GIVEN RECORDS:
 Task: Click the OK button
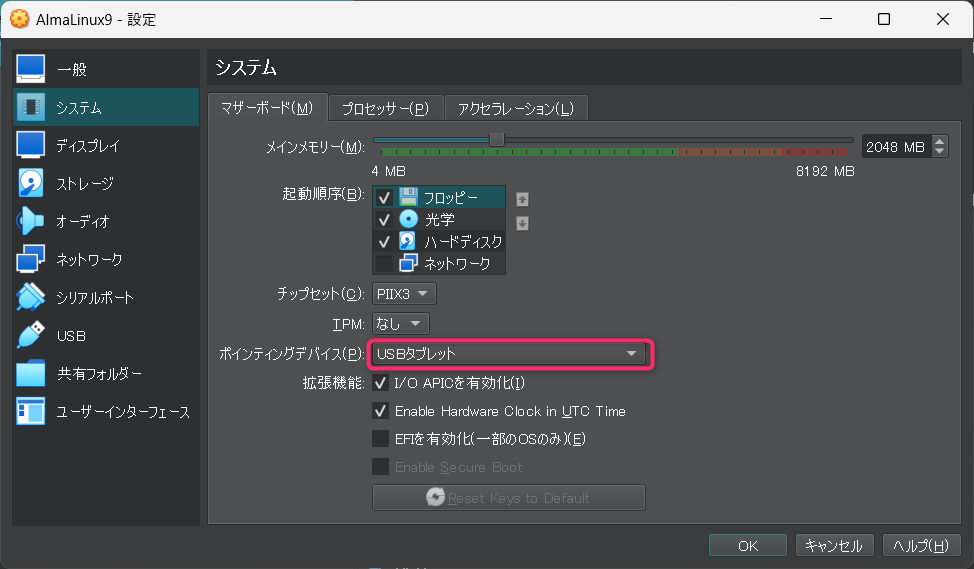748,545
==
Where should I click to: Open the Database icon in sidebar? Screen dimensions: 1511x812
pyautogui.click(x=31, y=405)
...
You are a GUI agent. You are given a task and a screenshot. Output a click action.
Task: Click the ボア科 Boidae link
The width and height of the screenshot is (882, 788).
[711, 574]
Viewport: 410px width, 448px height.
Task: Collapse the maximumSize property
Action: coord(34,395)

PROBLEM DETAILS: Set down, exactly as they stand above, the lines starting with the line with "You are a GUI" and going on through the line with "Task: Click the ボア科 Boidae link", and no others.

ANSWER FOR THE TASK:
You are a GUI agent. You are given a task and a screenshot. Output a click action.
Task: Click the ボア科 Boidae link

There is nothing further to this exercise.